I use a cake leveller - I have this one which I used on the smallest setting for this cake. I did have some issues because of the walnuts dragging, but generally find this works well. My technique is to slowly cut all the way round the outside and then slowly further through so as to not tear the cake.
Wilton Cake Leveler - best $7 investment I've ever made. Life changing tool for cutting cakes in half. I'm notorious for not cutting anything evenly. Lol and thank you!
The cake looks good to eat, but some practice will go a long way to helping your aesthetics.
1) You need to level your cake layers. Cut off the tops with a serrated bread knife or buy a cake leveler. If you're worried about waste, set the trimmings aside for a trifle, or snack on them later.
2) You should crumb coat your cake. Put your layers together, then apply a thin, even coating of icing to the top and sides (you should be able to see the cake through the icing), then place in the fridge for at least a few hours to lock in crumbs and keep the layers from sliding. A bench scraper, turntable and offset spatula are helpful.

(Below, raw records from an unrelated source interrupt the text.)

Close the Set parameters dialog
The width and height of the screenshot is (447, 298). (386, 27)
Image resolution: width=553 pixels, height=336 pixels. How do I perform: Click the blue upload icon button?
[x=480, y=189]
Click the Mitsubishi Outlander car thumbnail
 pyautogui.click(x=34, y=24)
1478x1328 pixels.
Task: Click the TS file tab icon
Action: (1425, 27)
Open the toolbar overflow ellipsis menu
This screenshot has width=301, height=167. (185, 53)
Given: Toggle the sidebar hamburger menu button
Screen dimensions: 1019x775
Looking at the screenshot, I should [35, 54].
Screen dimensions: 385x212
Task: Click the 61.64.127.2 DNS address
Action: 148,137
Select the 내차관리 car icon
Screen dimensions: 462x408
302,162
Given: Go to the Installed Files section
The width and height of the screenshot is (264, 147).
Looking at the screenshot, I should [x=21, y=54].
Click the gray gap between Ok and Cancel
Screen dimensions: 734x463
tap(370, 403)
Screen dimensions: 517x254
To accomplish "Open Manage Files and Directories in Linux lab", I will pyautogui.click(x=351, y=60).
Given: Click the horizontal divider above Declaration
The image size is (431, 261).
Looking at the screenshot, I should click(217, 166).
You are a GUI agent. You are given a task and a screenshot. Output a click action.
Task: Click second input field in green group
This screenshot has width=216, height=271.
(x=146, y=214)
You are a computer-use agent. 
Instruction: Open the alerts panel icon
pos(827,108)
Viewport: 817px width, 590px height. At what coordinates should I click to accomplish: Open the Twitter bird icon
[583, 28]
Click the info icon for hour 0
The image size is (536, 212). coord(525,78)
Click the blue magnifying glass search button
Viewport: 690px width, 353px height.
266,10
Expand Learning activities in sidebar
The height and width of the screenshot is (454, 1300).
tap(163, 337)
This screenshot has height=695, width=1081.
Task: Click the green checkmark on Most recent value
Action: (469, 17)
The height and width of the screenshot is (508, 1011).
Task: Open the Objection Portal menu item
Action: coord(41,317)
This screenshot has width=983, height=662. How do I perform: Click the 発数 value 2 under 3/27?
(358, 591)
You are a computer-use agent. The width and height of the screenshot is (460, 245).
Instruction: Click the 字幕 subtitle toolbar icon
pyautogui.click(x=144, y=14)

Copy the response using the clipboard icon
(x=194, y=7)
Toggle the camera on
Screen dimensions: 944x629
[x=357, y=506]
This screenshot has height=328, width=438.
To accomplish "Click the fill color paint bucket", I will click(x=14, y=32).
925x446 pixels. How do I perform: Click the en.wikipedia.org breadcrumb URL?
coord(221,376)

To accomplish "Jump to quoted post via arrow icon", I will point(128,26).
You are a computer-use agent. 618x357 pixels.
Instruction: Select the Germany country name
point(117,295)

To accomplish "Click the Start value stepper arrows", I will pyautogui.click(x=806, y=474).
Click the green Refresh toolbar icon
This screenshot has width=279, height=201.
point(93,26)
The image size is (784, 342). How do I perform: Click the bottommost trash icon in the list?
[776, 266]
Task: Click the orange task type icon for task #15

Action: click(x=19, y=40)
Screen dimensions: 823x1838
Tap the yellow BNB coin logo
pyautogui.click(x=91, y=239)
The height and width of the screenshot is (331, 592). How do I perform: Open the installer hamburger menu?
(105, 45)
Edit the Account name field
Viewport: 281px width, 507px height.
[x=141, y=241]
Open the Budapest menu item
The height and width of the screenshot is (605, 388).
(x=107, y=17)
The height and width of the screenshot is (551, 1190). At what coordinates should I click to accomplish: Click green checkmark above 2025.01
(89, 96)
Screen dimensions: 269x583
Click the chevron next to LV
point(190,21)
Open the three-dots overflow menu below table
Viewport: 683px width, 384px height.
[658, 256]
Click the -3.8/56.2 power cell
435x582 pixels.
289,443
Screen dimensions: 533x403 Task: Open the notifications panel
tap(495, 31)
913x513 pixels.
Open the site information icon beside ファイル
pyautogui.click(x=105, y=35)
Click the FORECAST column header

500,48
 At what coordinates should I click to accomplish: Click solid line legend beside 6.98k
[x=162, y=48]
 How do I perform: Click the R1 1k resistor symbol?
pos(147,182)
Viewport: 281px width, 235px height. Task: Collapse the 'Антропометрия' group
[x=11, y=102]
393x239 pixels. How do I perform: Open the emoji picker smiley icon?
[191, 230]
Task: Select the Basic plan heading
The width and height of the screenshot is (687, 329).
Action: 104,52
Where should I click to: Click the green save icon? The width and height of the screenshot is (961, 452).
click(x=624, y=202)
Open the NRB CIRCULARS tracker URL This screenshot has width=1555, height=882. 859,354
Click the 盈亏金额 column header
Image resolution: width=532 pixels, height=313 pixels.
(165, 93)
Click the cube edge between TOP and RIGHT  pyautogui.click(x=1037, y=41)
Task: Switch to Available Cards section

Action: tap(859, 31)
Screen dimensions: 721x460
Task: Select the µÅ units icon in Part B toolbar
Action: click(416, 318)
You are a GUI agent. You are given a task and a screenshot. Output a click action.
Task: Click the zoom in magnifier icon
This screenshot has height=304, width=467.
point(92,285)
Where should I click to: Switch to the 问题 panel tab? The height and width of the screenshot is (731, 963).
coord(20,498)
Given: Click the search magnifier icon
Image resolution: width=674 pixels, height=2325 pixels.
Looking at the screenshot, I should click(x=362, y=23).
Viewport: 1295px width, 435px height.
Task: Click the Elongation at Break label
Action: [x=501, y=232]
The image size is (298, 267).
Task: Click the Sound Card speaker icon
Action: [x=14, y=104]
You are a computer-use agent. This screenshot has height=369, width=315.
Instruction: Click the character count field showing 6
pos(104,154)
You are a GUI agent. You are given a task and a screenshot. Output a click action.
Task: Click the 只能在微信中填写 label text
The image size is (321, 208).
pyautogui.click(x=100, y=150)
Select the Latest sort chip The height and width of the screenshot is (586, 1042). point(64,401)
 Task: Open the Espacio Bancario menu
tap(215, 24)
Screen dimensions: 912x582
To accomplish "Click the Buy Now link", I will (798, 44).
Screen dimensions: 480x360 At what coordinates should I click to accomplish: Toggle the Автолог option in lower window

3) You appear to have put an entire gingerbread house on top of the cake, the picture clearly shows flat cookies stuck into the cake. Think pop up book, not diorama.
4) Your cookies do not appear to be rolled evenly. You need to practice rolling them to even thickness and keep your dough cold by putting it in the fridge for a few minutes before you use cookie cutters. Chill them in the fridge for about 15 minutes before placing into a preheated oven, by the time the butter starts to melt, the starches in the cookies will have set and the cookies will not spread.
5) Royal icing takes practice, there are lots of videos on YouTube that can help. In general, you need thick frosting for piping, if you drag your spoon through it, it should take about 10 seconds for the icing to fill in the trail. Keep the tip of the icing bag just over the cookie at a 45 deg angle, not touching it. You need to use firm, even pressure when squeezing the bag, it helps to brace your elbow on the table. The wispy effects are achieved by piping a line of icing, then using a small food safe paintbrush to taper the edges. Again, YouTube videos and practice are key.
There's a larger tool, a cake leveler, used for flattening the tops of cake layers or cutting them into multiple layers. Many (most?) cake levelers are highly adjustable.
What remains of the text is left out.